ABSTRACT
Introduction
Atopic dermatitis (AD) is a common itchy inflammatory skin condition that affects many individuals. For many years, the landscape of AD treatment remained unchanged; however, there has been developing therapies that directly target the underlying immunological mechanism of AD. Janus kinase (JAK) inhibitors are small molecules that have shown anti-inflammatory and anti-itch effects in AD. Recently, abrocitinib, an oral JAK 1 inhibitor, was approved by the Food and Drug Administration for atopic dermatitis.
Areas covered
By downregulating the immune cascade, abrocitinib has demonstrated the ability to curb symptoms of AD, including rapidly reducing pruritus in 2–3 days, and is safe and well-tolerated overall despite a low increased risk in infection.

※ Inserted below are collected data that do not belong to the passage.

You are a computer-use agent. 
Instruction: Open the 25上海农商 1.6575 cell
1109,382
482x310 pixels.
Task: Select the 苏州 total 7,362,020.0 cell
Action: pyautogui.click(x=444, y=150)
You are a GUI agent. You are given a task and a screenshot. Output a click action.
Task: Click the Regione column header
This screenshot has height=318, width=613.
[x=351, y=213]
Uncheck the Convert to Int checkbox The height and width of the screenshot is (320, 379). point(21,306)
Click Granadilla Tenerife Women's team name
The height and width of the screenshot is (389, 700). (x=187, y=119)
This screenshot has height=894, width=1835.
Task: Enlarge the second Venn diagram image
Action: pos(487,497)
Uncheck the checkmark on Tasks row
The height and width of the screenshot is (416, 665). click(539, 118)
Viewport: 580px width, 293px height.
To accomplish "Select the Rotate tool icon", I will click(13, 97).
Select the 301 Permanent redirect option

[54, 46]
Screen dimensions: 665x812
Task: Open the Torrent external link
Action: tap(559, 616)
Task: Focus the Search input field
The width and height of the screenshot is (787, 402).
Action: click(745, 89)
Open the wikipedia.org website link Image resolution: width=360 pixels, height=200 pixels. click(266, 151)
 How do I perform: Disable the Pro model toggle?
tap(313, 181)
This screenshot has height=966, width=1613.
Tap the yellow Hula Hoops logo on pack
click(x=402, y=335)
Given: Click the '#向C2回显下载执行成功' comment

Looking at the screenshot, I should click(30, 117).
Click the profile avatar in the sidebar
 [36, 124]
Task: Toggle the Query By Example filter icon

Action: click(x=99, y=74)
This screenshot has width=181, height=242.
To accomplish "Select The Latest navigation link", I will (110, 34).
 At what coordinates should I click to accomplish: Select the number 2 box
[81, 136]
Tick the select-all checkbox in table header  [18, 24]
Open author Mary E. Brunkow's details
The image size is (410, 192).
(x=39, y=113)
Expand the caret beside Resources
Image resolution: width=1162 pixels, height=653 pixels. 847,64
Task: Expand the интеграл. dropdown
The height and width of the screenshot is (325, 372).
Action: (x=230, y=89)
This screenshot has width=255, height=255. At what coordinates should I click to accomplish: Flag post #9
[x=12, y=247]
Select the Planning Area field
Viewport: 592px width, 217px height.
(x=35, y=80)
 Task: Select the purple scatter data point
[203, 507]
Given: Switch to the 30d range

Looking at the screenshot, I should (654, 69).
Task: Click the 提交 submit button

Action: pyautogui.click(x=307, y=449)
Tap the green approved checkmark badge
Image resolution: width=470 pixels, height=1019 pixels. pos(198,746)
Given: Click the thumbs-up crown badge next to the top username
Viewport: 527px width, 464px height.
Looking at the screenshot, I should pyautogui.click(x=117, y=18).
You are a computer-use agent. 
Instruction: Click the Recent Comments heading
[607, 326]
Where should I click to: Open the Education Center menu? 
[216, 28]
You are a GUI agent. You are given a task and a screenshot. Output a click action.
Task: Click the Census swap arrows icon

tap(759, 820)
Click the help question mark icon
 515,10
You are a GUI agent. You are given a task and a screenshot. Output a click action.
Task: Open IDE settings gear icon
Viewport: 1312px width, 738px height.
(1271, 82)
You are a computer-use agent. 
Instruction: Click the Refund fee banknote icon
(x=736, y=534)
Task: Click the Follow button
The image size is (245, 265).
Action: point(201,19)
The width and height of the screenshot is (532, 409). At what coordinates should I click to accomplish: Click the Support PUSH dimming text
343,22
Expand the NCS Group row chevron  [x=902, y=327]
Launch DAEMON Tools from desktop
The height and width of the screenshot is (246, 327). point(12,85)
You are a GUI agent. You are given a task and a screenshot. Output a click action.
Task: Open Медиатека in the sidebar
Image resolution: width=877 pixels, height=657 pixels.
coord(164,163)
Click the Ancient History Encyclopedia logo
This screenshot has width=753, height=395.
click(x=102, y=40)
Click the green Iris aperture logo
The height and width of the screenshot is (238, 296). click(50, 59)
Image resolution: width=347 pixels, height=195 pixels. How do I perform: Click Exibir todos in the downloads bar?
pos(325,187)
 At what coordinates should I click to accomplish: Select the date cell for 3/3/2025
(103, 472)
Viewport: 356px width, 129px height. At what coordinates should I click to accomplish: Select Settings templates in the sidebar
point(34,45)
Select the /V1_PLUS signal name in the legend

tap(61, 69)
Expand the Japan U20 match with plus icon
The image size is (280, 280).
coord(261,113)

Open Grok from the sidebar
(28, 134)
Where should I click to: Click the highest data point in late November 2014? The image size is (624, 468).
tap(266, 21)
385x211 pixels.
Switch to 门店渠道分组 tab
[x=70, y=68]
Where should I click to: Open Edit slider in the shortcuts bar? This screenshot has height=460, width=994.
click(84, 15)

The data discussed was obtained from a comprehensive literature review utilizing PubMed.
Expert opinion
Abrocitinib has strong efficacy, likely due to its broader mechanism of action provided by the inhibition of key regulatory molecule, JAK. Results have demonstrated that it is more efficacious at curbing symptoms of AD than dupilumab, the current treatment of choice for refractory, moderate-to-severe AD. While abrocitinib provides a great alternative treatment, particularly for non-responders and AD subtypes, it also demonstrates a stronger side effect profile that must be considered.
Article highlights
Abrocitinib is a selective JAK 1 inhibitor that has been shown to significantly reduce AD-associated dermatitis and pruritus; improvements in itch have been demonstrated following 2 weeks of treatment
Abrocitinib is comparable to dupilumab in improving disease-related findings
Renal function should be evaluated prior to abrocitinib initiation and dose adjustments should be considered in patients with renal insufficiency
Abrocitinib is overall safe and well-tolerated. The most common adverse effects, including nausea, headache, nasopharyngitis, upper respiratory infections, and acne, are mild and non-serious; although, there is a small increased risk in infection such as herpes virus
Declaration of interest
G Yosipovitch has been an investigator and consultant to Galderma, Pfizer, Sanofi Regeneron, Eli Lilly, Bellus, Kiniksa, Leo and Trevi. The authors have no other relevant affiliations or financial involvement with any organization or entity with a financial interest in or financial conflict with the subject matter or materials discussed in the manuscript apart from those disclosed.
Reviewer disclosures
One peer reviewer has declared potential conflicts of interest pertaining to: Pfizer, Abbvie, BMS, Lilly, Sanofi. One peer reviewer is speaker and adviser for the following: Abbvie, Amgen, Janssen, Eli Lilly, Leo, Novartis, Pfizer, Sun, Ortho, Regeneroni/Sanofi, EPI, UCB.Peer reviewers on this manuscript have no other relevant financial relationships or otherwise to disclose.
Information resources
For additional reading on this topic, we suggest the related studies included in this review. These consist of, ‘Efficacy and Safety of Oral Janus Kinase 1 Inhibitor Abrocitinib for Patients With Atopic Dermatitis: A Phase 2 Randomized Clinical Trial’ by Gooderham et al. in JAMA Dermatology, ‘Efficacy and safety of abrocitinib in adults and adolescents with moderate-to-severe atopic dermatitis (JADE MONO-1): a multicentre, double-blind, randomised, placebo-controlled, phase 3 trial’ by Simpson et al. in The Lancet, ‘Efficacy and Safety of Abrocitinib in Patients With Moderate-to-Severe Atopic Dermatitis: A Randomized Clinical Trial’ conducted by Silverberg et al. in JAMA Dermatology, ‘Abrocitinib versus Placebo or Dupilumab for Atopic Dermatitis’ by Bieber et al. in the New England Journal of Medicine, and ‘Efficacy and Safety of Abrocitinib in Combination With Topical Therapy in Adolescents With Moderate-to-Severe Atopic Dermatitis: The JADE TEEN Randomized Clinical Trial’ by Echenfield et al. in JAMA Dermatology.